Abbreviations used in this page:
- LT = legal time
- TZO = timezone offset
- UT = universal time
Books about timezone computations:
- FG = "Problèmes de l'heure résolus pour le monde entier" (Françoise Gauquelin, Guy Trédaniel éditeur), 1991
- THM "Traité de l'heure dans le monde", (Gabriel, Guy Trédaniel éditeur), 5th edition, 1990
Format used in g5
In g5 database, dates are stored using 2 distinct fields :-
One field to store date and time if present.
It respects ISO 8601 format and can be one of :-
YYYY-MM-DD HH:MM:SS
if time is known with precision of a second - ex:1982-08-23 23:31:20
-
YYYY-MM-DD HH:MM
if time is known with precision of a minute - ex:1928-11-13 22:15
-
YYYY-MM-DD
if time is not known - ex:1928-03-28
-
-
One field to store timezone offset.
The format can be :sHH:MM
when precision of a minute is sufficient - ex:+01:00
or-01:00
sHH:MM:SS
when precision of a second is needed - ex:+00:23:15
or-08:12:44
s
stands for "sign", plus or minus)
1928-11-13 22:15+01:00
Expressing timezone offset
Using the vocabulary of CSV files generated from the database,DATE-UT + TZO = DATE
A surprising feature of historical data is that historical notation does not respect the ISO 8601 definition of timezone offset.

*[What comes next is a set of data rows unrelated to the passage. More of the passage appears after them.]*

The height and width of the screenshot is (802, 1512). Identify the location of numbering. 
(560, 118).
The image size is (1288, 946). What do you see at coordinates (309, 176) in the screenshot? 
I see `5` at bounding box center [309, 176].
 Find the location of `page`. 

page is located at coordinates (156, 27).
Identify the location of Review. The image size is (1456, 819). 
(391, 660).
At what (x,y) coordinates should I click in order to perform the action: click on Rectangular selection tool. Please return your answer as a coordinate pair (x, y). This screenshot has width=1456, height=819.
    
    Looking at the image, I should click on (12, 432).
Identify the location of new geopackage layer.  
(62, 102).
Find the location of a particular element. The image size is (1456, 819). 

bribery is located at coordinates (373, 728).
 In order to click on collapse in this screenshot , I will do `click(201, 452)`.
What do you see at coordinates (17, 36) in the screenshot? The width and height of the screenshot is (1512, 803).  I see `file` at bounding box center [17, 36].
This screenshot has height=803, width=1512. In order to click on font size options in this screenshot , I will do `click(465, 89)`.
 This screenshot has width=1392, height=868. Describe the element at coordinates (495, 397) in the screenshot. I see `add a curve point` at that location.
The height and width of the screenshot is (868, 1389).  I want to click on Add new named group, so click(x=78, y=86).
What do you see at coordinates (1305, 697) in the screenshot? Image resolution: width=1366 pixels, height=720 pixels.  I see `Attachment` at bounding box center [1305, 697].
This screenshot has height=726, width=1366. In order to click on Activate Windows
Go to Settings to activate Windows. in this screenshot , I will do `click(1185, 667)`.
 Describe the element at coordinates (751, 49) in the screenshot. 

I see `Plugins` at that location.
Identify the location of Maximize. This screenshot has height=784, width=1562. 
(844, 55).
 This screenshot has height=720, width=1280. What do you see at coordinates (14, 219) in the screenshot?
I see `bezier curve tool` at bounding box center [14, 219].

The opposite value is always indicated.
This can be observed in Arno Müller files, in Cura web site and in both books FG and THM.
For example, for Brigitte Bardot, born 1934-09-28, Müller and both books indicate an offset of
-1h
.
Using the ISO 8601 definition,the offset for this date is
+01:00
G5 program uses ISO 8601 definition
Meaning for historical usage |
---|
LT + TZO = UT
If LT is known, add the TZO to obtain UT |
Meaning for ISO 8601 and g5 |
UT + TZO = LT
if UT is known, add TZO to obtain LT This is equivalent to UT = LT - TZO
If LT is known, substract the TZO to obtain UT |
Cura gives
TZO = 6h
g5 gives
TZO = -06:00
To find UT :
From Cura value : UT = 07:00 + 6h = 13:00
From g5 value : UT = 07:00 - (-6h) = 13:00
The results are equivalent.
This is not a blocking problem as it's finally just a matter of convention.
Timezone offset computation
This is a delicate and important problem.Important because TZO is necessary to compute a chart, and delicate because information sources are sometimes contradictory.
The reference is the "Olson database", used by operating systems and programming languages (https://www.iana.org/time-zones).
This handles simple cases when the offset is defined for a whole time zone at a given time.
For these cases, it's possible to compute the offset without ambiguity :
(date, time zone identifier) --> offset
.
But things are sometimes more complex :
- In the 19th century, local time was used, so longitude is also needed for the computation.
-
In some periods of history, the offset depends on political events, and precise local conditions need to be known.
This happens for example in France or Italy at the end of world war 2, where the change of offset in a given city depends on the liberation date of the city.
G5 integration
Time zone computation is a weak point of current implementation :- Edge cases (like end of WW2) are not computed.
- When 2 sources contradict, each case should be solved in a documented way.
As a consequence, offset computation in g5 is partial and should be a priori distrusted.
Persons have 3 fields to express a date and its timezone :
-
birth.date
: the legal time
-
birth.tzo
: the timezone offset
-
birth.date-ut
: universal time
With (see above) :
date-ut + tzo = date
Examples of contradictions between sources
-
For Italy, both books say that offset is 1h for the whole country since 1893-11-01.
Olson database says 1901-12-13 -
For France or Italy, FG says that "local time" is local mean time.
THM talks about local real time.
The difference between real and mean local time is the equation of time.